** START OF Input data **

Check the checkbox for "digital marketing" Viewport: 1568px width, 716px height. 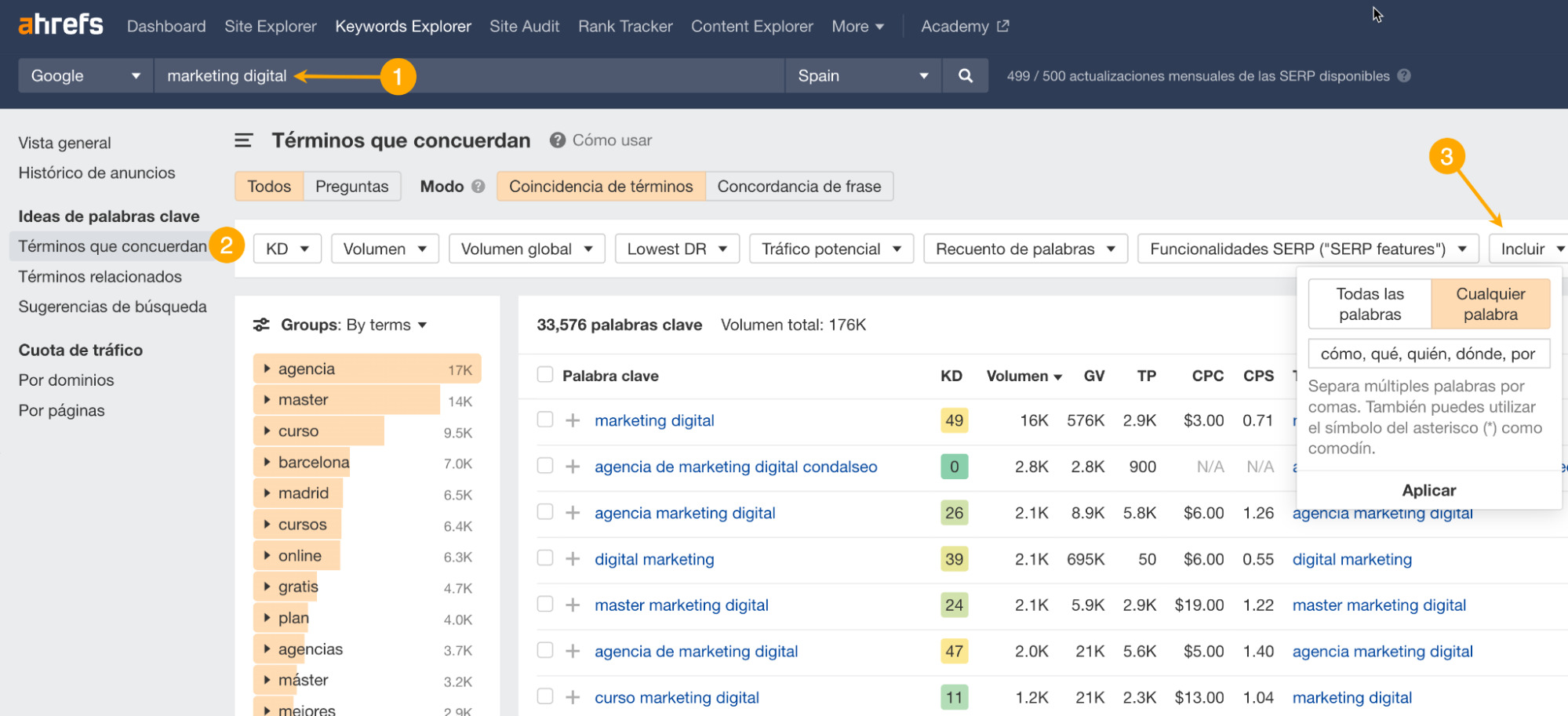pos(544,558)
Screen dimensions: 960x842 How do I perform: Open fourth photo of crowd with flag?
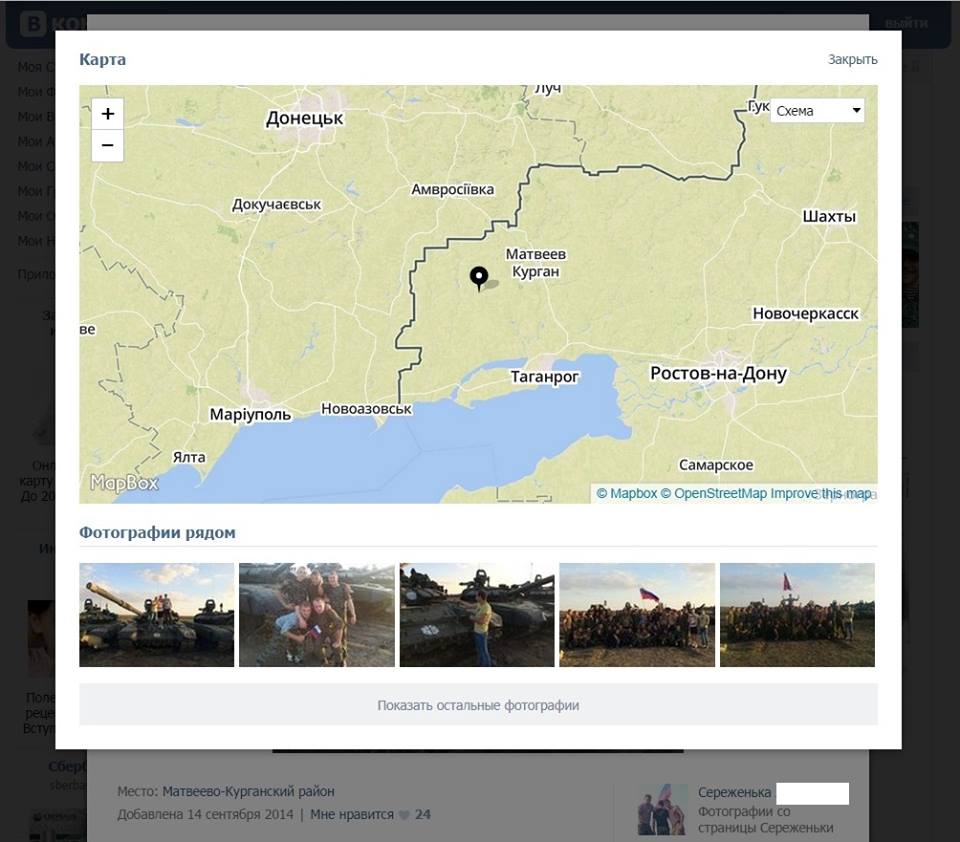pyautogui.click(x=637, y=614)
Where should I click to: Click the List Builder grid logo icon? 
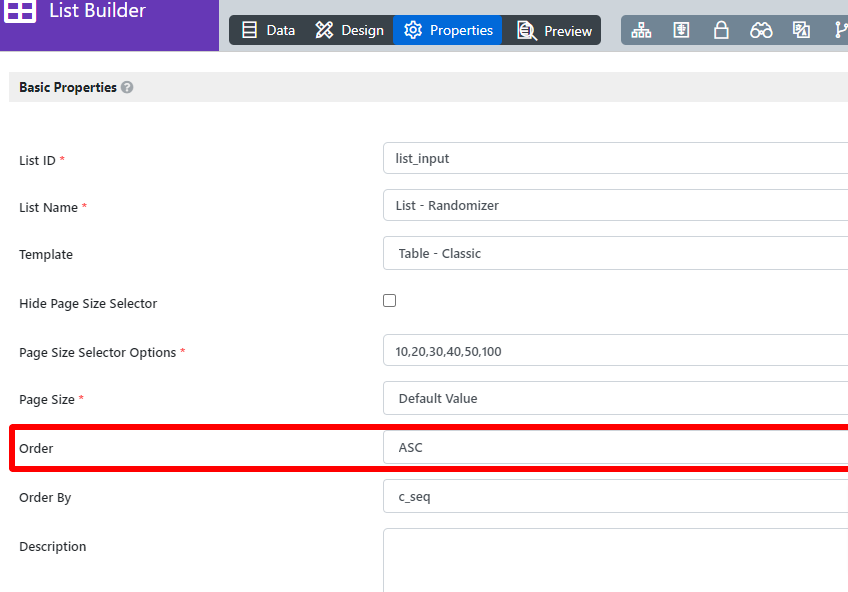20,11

** END OF Input data **
** START OF Input data **

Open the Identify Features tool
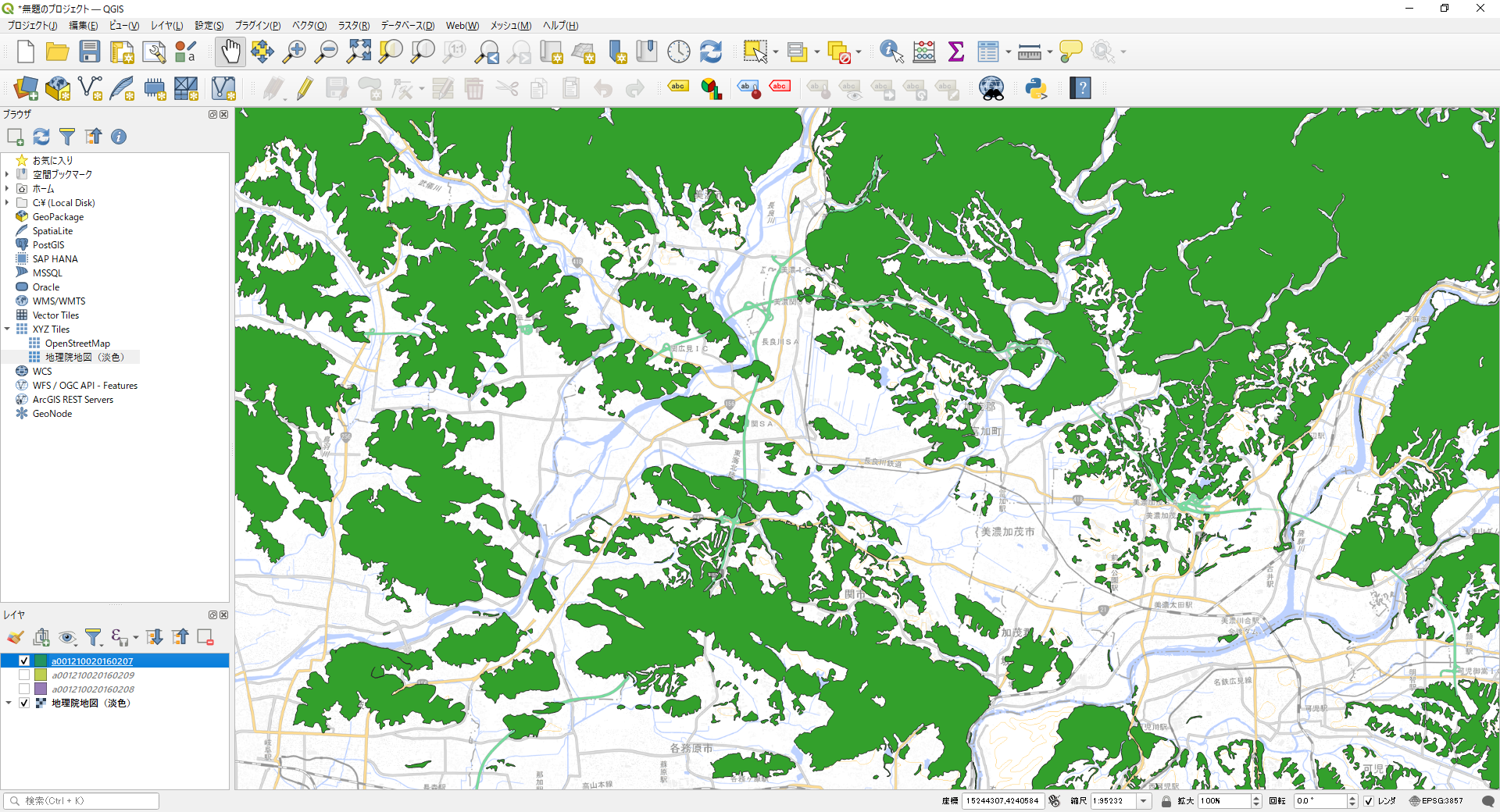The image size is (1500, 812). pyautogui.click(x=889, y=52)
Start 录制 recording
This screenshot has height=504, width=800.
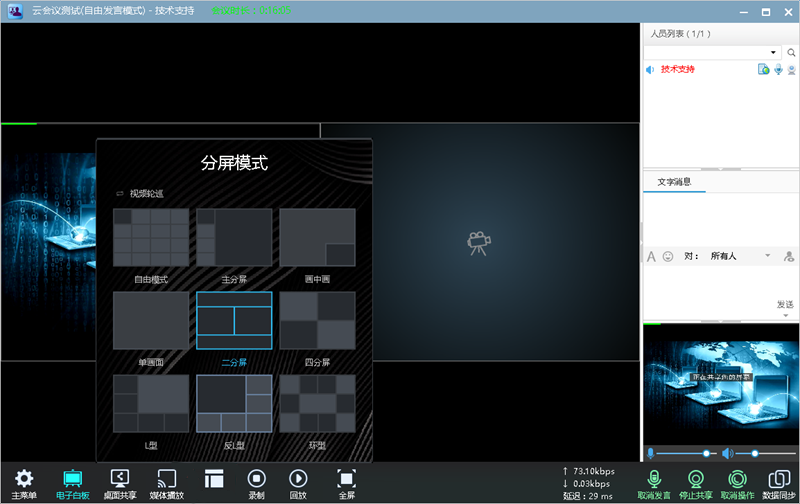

** END OF Input data **
** START OF Input data **

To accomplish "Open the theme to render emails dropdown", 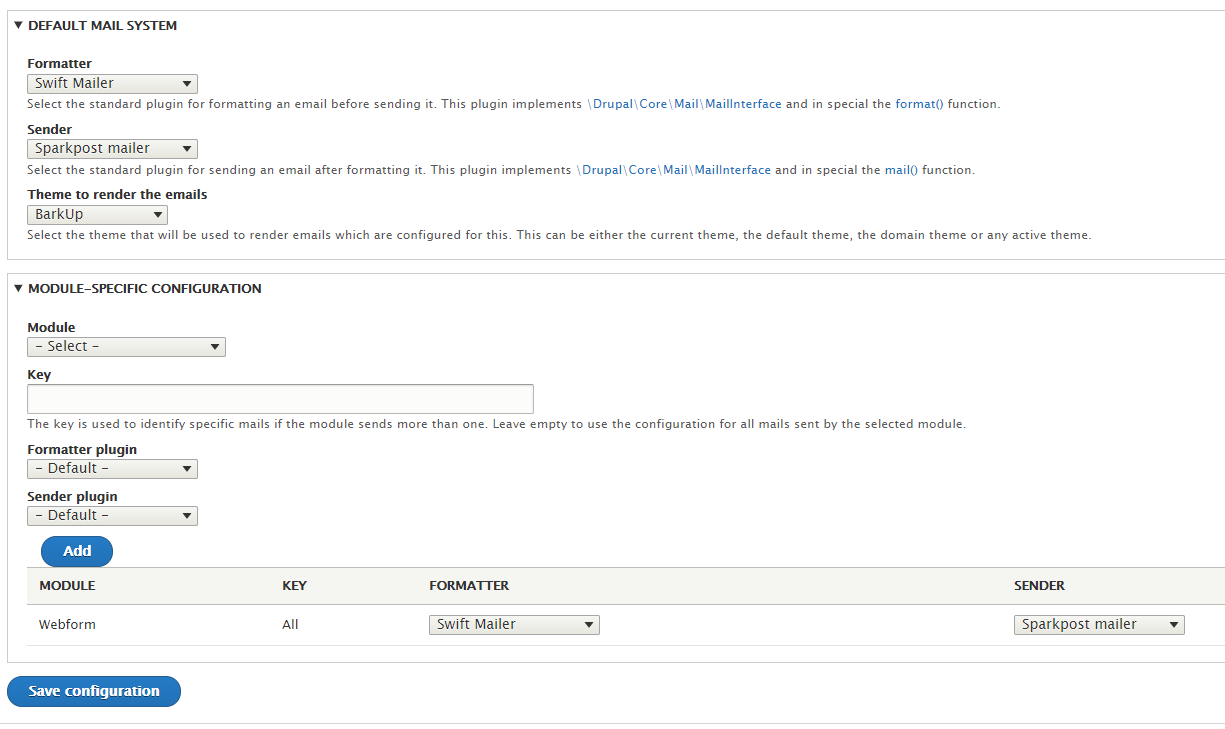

** END OF Input data **

### Direction
Recast the records as a JSON list of strings, one string per line with blank lines omitted, beginning at the line that contains "Open the Identify Features tool" and stopping after the line that contains "This screenshot has height=504, width=800.". Leave the pictures out of the answer.

### Answer to the task
[
  "Open the Identify Features tool",
  "The image size is (1500, 812). pyautogui.click(x=889, y=52)",
  "Start 录制 recording",
  "This screenshot has height=504, width=800."
]